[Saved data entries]
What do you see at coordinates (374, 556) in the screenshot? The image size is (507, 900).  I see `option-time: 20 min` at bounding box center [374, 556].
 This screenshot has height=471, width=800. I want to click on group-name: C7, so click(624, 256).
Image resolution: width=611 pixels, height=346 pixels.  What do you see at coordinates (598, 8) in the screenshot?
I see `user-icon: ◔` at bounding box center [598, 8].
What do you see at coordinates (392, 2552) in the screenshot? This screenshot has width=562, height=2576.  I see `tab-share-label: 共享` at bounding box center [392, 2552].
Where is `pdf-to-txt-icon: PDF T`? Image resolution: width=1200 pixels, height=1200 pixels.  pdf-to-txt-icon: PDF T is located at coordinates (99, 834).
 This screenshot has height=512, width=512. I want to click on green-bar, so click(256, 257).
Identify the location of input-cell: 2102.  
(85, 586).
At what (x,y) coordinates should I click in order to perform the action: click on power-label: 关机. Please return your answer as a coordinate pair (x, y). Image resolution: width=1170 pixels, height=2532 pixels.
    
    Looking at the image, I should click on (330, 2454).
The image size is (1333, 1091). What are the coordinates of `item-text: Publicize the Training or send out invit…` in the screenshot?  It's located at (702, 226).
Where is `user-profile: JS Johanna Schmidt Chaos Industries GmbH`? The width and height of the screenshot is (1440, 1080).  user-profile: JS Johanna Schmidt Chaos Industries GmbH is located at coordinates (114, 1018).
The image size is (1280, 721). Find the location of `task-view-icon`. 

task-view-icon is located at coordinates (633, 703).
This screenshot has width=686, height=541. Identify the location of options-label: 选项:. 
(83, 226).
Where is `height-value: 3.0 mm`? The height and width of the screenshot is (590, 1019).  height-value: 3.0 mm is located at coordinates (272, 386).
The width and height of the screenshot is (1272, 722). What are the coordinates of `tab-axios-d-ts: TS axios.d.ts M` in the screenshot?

ACTION ITEM -
Copy out every line of the listing above without changing anything.

ANSWER BOX -
What do you see at coordinates (374, 556) in the screenshot? The image size is (507, 900).  I see `option-time: 20 min` at bounding box center [374, 556].
 This screenshot has height=471, width=800. I want to click on group-name: C7, so click(624, 256).
Image resolution: width=611 pixels, height=346 pixels.  What do you see at coordinates (598, 8) in the screenshot?
I see `user-icon: ◔` at bounding box center [598, 8].
What do you see at coordinates (392, 2552) in the screenshot? This screenshot has width=562, height=2576.  I see `tab-share-label: 共享` at bounding box center [392, 2552].
Where is `pdf-to-txt-icon: PDF T`? Image resolution: width=1200 pixels, height=1200 pixels.  pdf-to-txt-icon: PDF T is located at coordinates (99, 834).
 This screenshot has height=512, width=512. I want to click on green-bar, so click(256, 257).
Identify the location of input-cell: 2102.  
(85, 586).
At what (x,y) coordinates should I click in order to perform the action: click on power-label: 关机. Please return your answer as a coordinate pair (x, y). Image resolution: width=1170 pixels, height=2532 pixels.
    
    Looking at the image, I should click on (330, 2454).
The image size is (1333, 1091). What are the coordinates of `item-text: Publicize the Training or send out invit…` in the screenshot?  It's located at (702, 226).
Where is `user-profile: JS Johanna Schmidt Chaos Industries GmbH`? The width and height of the screenshot is (1440, 1080).  user-profile: JS Johanna Schmidt Chaos Industries GmbH is located at coordinates (114, 1018).
The image size is (1280, 721). Find the location of `task-view-icon`. 

task-view-icon is located at coordinates (633, 703).
This screenshot has width=686, height=541. Identify the location of options-label: 选项:. 
(83, 226).
Where is `height-value: 3.0 mm`? The height and width of the screenshot is (590, 1019).  height-value: 3.0 mm is located at coordinates (272, 386).
The width and height of the screenshot is (1272, 722). What are the coordinates of `tab-axios-d-ts: TS axios.d.ts M` in the screenshot?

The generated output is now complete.